Response of atmospheric biomarkers to NO(x)-induced photochemistry generated by stellar cosmic rays for earth-like planets in the habitable zone of M dwarf stars.
MedLine Citation:
PMID:  23215581     Owner:  NLM     Status:  MEDLINE    
Understanding whether M dwarf stars may host habitable planets with Earth-like atmospheres and biospheres is a major goal in exoplanet research. If such planets exist, the question remains as to whether they could be identified via spectral signatures of biomarkers. Such planets may be exposed to extreme intensities of cosmic rays that could perturb their atmospheric photochemistry. Here, we consider stellar activity of M dwarfs ranging from quiet up to strong flaring conditions and investigate one particular effect upon biomarkers, namely, the ability of secondary electrons caused by stellar cosmic rays to break up atmospheric molecular nitrogen (N(2)), which leads to production of nitrogen oxides (NO(x)) in the planetary atmosphere, hence affecting biomarkers such as ozone (O(3)). We apply a stationary model, that is, without a time dependence; hence we are calculating the limiting case where the atmospheric chemistry response time of the biomarkers is assumed to be slow and remains constant compared with rapid forcing by the impinging stellar flares. This point should be further explored in future work with time-dependent models. We estimate the NO(x) production using an air shower approach and evaluate the implications using a climate-chemical model of the planetary atmosphere. O(3) formation proceeds via the reaction O+O(2)+M→O(3)+M. At high NO(x) abundances, the O atoms arise mainly from NO(2) photolysis, whereas on Earth this occurs via the photolysis of molecular oxygen (O(2)).
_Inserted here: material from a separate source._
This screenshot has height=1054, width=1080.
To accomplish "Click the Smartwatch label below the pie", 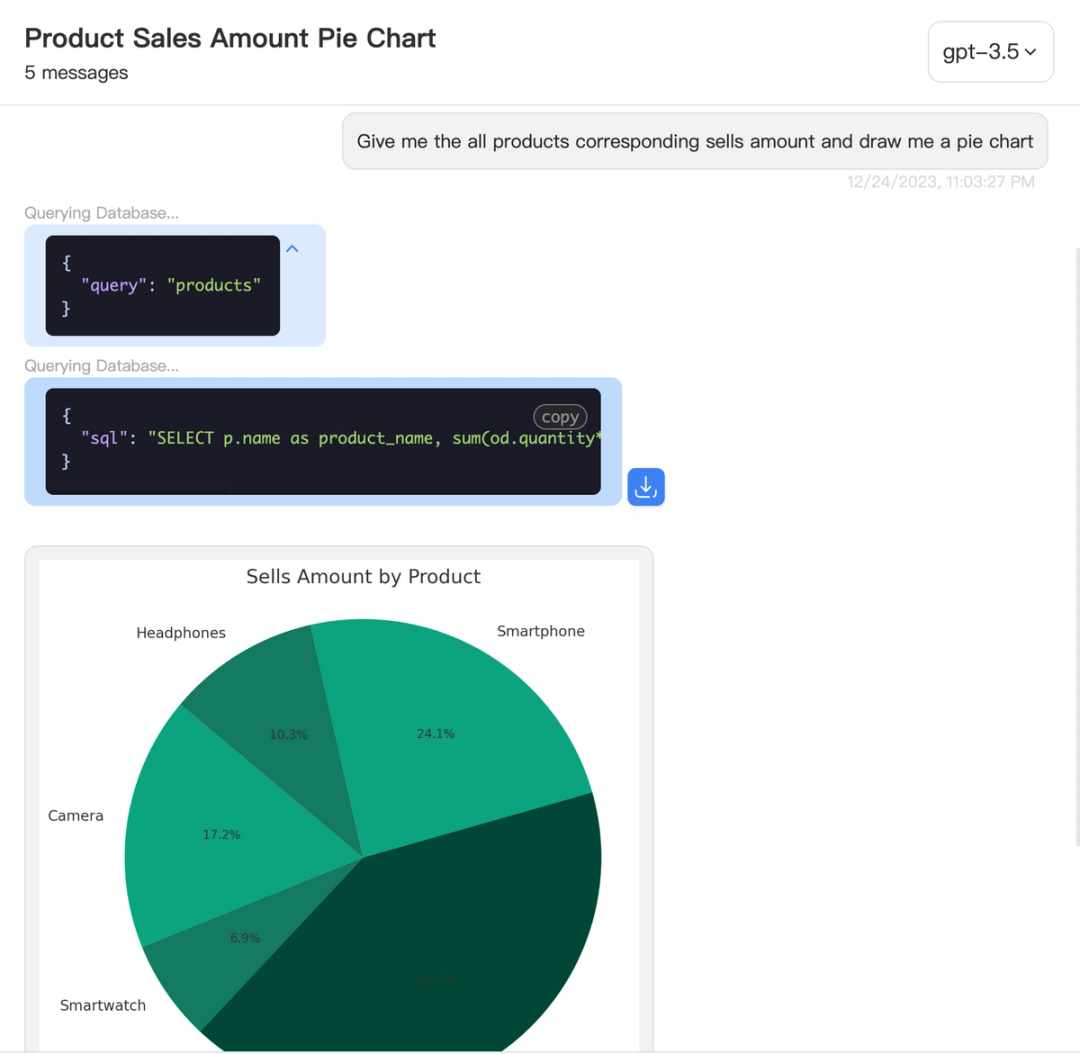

For the flaring case, O(3) is mainly destroyed via direct titration, NO+O(3)→NO(2)+O(2), and not via the familiar catalytic cycle photochemistry, which occurs on Earth. For scenarios with low O(3), Rayleigh scattering by the main atmospheric gases (O(2), N(2), and CO(2)) became more important for shielding the planetary surface from UV radiation. A major result of this work is that the biomarker O(3) survived all the stellar-activity scenarios considered except for the strong case, whereas the biomarker nitrous oxide (N(2)O) could survive in the planetary atmosphere under all conditions of stellar activity considered here, which clearly has important implications for missions that aim to detect spectroscopic biomarkers.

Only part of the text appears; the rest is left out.